(DIRECTIVE) Can you extract every line of the records below that contains the word "height"?

(RECORDS FOR PROCESSING)
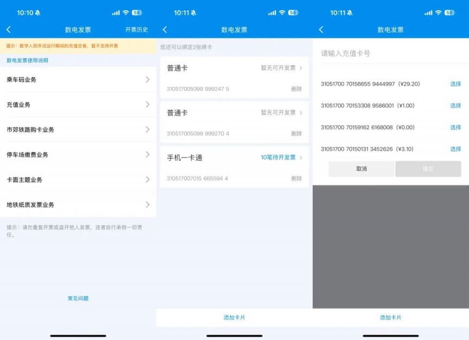Expand 充值业务 recharge services
This screenshot has height=340, width=469.
coord(79,104)
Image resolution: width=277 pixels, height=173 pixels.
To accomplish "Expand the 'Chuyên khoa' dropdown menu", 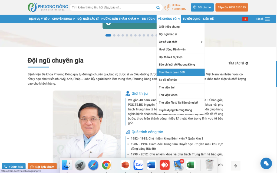I will [x=63, y=19].
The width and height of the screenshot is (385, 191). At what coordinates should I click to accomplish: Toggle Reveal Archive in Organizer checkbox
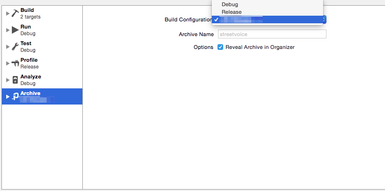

(FULL RESPONSE)
This screenshot has height=340, width=469.
Image resolution: width=277 pixels, height=173 pixels.
The width and height of the screenshot is (385, 191). At what coordinates should I click to accomplish: Toggle Reveal Archive in Organizer checkbox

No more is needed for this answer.